**WORK INSTRUCTION**
Reproduce exactly the lines from the one containing "Click clock icon of 2020-01-02 snapshot" through the end of the entries, including both. Drop the pictures.

::: WORKING DATA

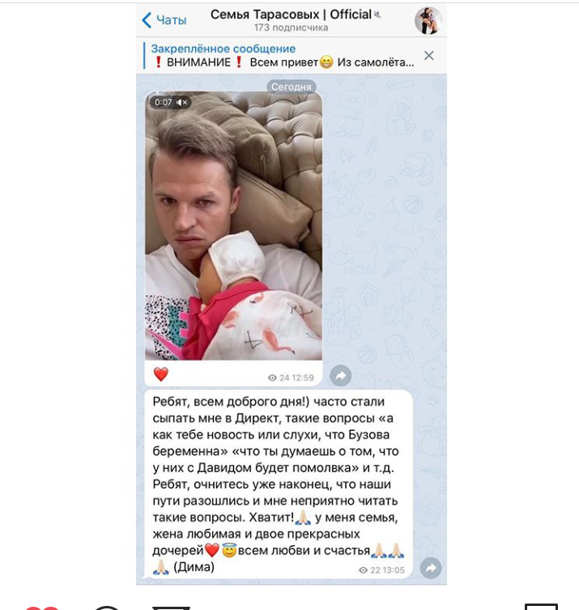Click the muted channel bell icon
This screenshot has height=610, width=579.
tap(377, 15)
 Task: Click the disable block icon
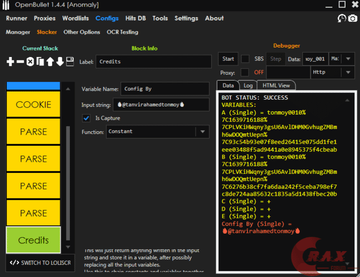31,61
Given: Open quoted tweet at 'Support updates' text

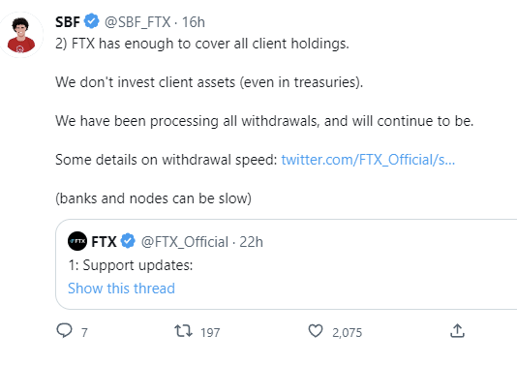Looking at the screenshot, I should (131, 265).
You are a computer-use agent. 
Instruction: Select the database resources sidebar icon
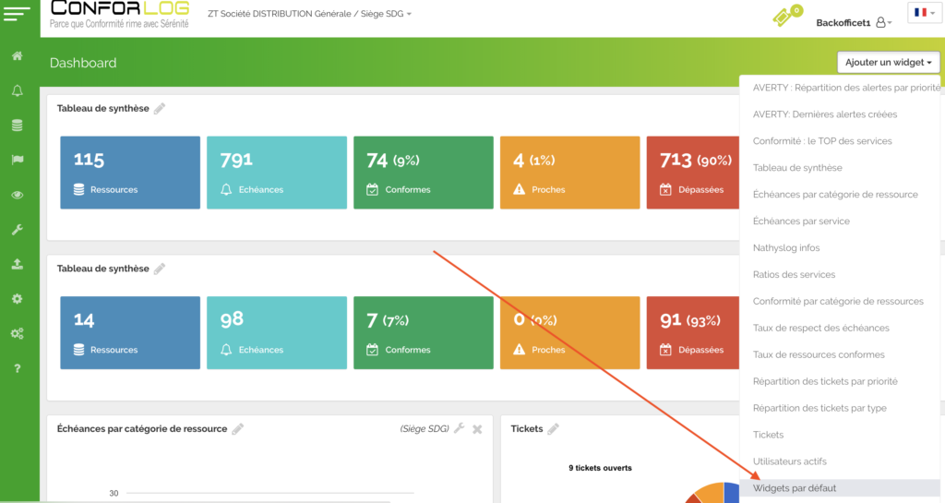tap(17, 125)
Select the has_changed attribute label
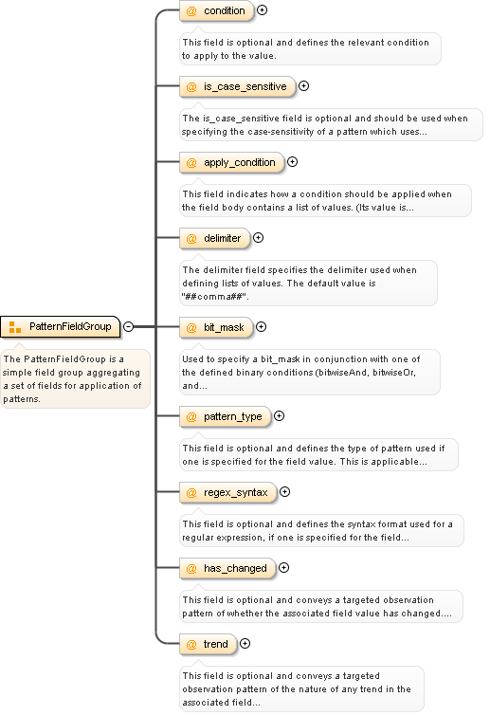This screenshot has height=715, width=490. pyautogui.click(x=235, y=569)

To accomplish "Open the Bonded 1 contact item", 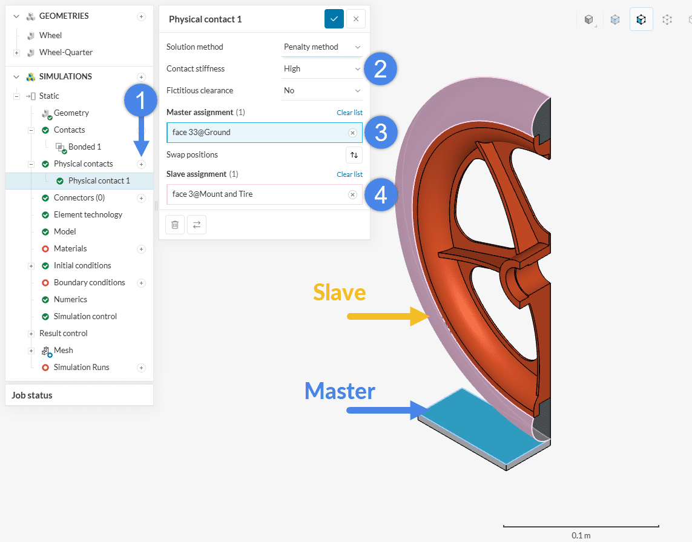I will tap(84, 147).
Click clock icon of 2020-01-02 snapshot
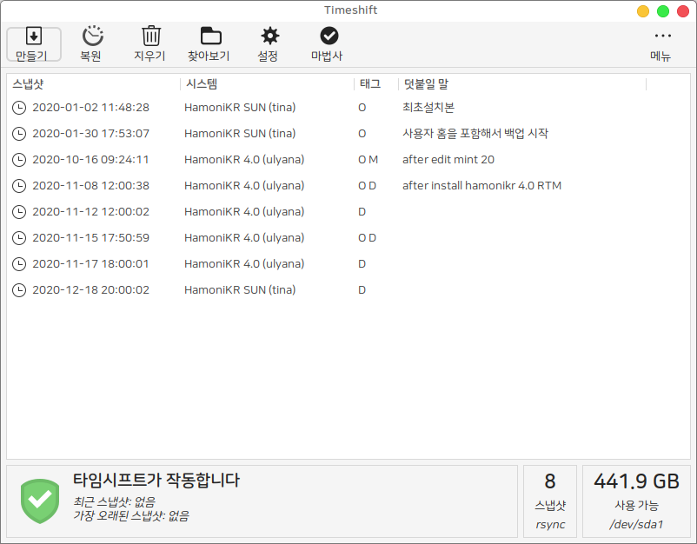Viewport: 697px width, 544px height. pyautogui.click(x=19, y=108)
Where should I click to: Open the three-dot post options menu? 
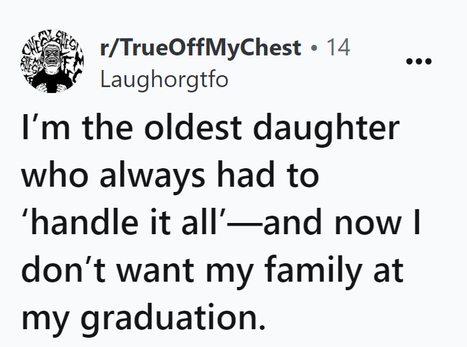point(419,61)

::::::

**REPLY**
Click clock icon of 2020-01-02 snapshot
Viewport: 697px width, 544px height. pyautogui.click(x=19, y=108)
Where should I click to: Open the three-dot post options menu? 
point(419,61)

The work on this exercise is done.